## Tekst do przeczytania
....

Chyba jeszcze nigdy w historii eventów o godzinie 21:30 nie mieliśmy wrażenia, że o tak wczesnej porze mamy punkt kulminacyjny imprezy – wszystko przez niesamowitą, entuzjastyczną reakcję tłumu, który w ten sposób przywitał pierwszą z gwiazd wieczoru (dla wielu największą) Sandera Van Doorna. Wrzawa zaczęła się jeszcze przed rozpoczęciem seta, gdy tylko Sander pojawił się w pobliżu konsolety. Na wielu zdjęciach prezentuje się z poważną miną i stojącymi włosami, w Poznaniu zobaczyliśmy sympatycznego, niepozornego  Sandera z „grzeczną” fryzurą i uśmiechem od ucha do ucha. Widać było, że zachwycony jest przyjęciem, co chwilę dziękował nam i zachęcał do zabawy. Miksował doskonale, czasem się bawił flangerem, tańczył przy tym i uśmiechał się praktycznie bez przerwy. Z pierwszymi dźwiękami Sandera ruszyła oprawa wizualna, nowa ekipa od wizualizacji spisała się na medal, nie wszystkim nowe wizualizacje przypadły do gustu, ale moim skromnym zdaniem były znakomite. Zamiast pospolitych obrazków czy filmików „z życia wziętych” dostaliśmy tym razem głównie proste, często abstrakcyjne motywy, wzorki czy plamy, migoczące gwiazdki, wstęgi, połączenia pioruna z wykresem, które transponowane na ekrany diodowe robiły niesamowite, futurystyczne wrażenie. W porównaniu do wizualizacji na zwykłych telebimach, te na wyświetlaczach diodowych są wyraźniejsze, jakby lepszej jakości. Przez sporą częśc seta były biało-czarne , lub srebrno-czarne, co świetnie współgrało z niesamowitą muzyką Van Doorna.



Znany z ciężkich, mrocznych klimatów, w Arenie zaskoczył wszystkich również kilkoma upliftingami. Mniej więcej co pół godziny dawał wytchnąć delikatniejszymi brzmieniami – po pierwszych 30 minutach Thomas Bronzwaer w remiksie Giuseppe Ottavianiego,  po kolejnych 30 minutach Jammaster A w remiksie Airbase, a na koniec niespodziewanie zapytał „Are you fine?” z pomocą duetu Kyau and Albert.

....

## Zapisane dane
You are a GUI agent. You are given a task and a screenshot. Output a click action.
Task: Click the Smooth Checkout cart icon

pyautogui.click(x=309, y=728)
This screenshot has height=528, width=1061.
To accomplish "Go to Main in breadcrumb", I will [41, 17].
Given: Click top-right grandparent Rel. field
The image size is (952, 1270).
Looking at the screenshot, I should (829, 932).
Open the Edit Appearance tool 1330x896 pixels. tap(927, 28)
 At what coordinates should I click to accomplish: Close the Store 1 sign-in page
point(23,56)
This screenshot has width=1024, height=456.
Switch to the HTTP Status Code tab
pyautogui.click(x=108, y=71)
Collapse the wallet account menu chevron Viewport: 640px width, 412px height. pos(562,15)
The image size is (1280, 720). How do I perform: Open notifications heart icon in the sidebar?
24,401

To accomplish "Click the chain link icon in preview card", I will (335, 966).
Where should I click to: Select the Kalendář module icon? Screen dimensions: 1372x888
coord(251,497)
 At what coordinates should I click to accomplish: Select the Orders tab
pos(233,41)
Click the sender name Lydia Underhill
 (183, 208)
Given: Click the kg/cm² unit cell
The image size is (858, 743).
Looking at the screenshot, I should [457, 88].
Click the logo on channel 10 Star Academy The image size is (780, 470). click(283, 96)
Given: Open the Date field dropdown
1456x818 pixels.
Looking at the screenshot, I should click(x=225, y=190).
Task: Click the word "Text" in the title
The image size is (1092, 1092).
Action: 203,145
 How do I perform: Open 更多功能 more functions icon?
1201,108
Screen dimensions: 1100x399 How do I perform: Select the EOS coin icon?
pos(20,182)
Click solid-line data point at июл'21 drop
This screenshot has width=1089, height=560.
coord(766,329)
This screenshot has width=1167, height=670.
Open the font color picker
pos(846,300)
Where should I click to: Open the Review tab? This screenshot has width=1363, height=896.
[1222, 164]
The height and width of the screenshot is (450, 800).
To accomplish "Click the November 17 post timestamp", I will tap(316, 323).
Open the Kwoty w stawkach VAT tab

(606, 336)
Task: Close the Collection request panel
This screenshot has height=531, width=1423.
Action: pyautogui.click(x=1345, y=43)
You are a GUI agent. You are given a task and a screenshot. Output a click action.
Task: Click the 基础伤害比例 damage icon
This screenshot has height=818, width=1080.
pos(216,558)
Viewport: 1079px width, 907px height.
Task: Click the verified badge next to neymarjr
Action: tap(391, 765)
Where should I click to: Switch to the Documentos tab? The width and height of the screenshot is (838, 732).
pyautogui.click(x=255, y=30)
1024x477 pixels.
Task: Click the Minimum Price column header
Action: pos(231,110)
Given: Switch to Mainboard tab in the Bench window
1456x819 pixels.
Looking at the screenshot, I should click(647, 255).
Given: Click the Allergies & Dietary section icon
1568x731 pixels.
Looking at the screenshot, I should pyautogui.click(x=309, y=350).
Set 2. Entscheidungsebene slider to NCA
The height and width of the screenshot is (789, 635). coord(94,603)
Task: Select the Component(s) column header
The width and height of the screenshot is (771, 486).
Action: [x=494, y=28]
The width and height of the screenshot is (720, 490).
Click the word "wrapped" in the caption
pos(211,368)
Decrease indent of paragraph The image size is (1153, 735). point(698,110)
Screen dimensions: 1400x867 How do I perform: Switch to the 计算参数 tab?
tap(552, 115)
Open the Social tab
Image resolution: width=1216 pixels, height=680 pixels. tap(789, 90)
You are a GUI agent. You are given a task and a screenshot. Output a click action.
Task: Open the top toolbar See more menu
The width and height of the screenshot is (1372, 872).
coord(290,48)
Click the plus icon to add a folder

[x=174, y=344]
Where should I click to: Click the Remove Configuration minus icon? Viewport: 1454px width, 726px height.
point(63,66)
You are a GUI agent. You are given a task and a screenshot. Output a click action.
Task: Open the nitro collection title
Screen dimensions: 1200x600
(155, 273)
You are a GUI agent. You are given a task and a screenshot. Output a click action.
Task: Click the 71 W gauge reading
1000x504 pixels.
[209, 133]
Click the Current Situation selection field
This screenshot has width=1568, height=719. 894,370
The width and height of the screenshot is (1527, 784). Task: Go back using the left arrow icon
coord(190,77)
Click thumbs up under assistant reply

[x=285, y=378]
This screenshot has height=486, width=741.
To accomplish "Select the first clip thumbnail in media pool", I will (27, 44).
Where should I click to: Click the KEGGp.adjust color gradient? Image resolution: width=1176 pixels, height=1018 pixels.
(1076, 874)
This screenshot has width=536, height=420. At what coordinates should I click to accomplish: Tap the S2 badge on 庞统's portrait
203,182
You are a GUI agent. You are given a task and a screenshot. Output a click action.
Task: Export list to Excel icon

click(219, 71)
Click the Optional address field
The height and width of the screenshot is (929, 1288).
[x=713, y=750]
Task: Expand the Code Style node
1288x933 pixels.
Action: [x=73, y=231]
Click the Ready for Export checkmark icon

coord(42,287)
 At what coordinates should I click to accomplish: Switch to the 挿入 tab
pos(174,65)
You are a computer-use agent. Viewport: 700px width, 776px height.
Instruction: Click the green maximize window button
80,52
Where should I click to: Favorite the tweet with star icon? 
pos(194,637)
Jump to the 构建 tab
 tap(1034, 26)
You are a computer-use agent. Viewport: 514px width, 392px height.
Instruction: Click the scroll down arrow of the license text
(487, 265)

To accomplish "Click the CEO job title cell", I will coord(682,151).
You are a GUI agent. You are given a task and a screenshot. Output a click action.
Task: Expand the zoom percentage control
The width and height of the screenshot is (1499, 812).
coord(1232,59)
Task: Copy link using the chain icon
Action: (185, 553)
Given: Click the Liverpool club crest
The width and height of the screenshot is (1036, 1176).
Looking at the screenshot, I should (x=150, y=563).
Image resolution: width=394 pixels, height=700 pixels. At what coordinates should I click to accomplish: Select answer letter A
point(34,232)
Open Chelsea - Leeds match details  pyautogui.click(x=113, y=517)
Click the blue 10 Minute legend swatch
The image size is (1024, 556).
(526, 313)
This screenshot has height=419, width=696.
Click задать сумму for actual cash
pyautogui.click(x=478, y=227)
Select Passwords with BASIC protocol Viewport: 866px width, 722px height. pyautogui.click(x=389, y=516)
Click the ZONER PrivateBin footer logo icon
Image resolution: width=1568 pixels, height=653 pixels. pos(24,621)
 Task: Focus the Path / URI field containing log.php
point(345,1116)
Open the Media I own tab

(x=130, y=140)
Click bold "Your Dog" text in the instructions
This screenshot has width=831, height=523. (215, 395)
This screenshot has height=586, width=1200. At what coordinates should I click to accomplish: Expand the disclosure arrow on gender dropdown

....

## Zadania do wykonania
a – Na podstawie relacji z imprezy wyjaśnij w jednym do trzech zdań, skąd już o godzinie 21:30 wzięło się wrażenie, że trwa punkt kulminacyjny wieczoru.
b – Odpowiedz na pytania dotyczące relacji z imprezy:
(i) Jakim efektem Sander Van Doorn czasem się bawił podczas miksowania?
(ii) Jakie kolory miały wizualizacje przez sporą część seta?
(iii) W czyim remiksie zabrzmiał utwór Thomasa Bronzwaera po pierwszych 30 minutach?

## Odpowiedzi do zadań
a – Wrażenie to wywołała niesamowita, entuzjastyczna reakcja tłumu, który w ten sposób przywitał pierwszą gwiazdę wieczoru, Sandera Van Doorna. Wrzawa zaczęła się jeszcze przed rozpoczęciem seta, gdy tylko pojawił się on w pobliżu konsolety.

b –
(i) Flangerem.
(ii) Były biało-czarne lub srebrno-czarne.
(iii) W remiksie Giuseppe Ottavianiego.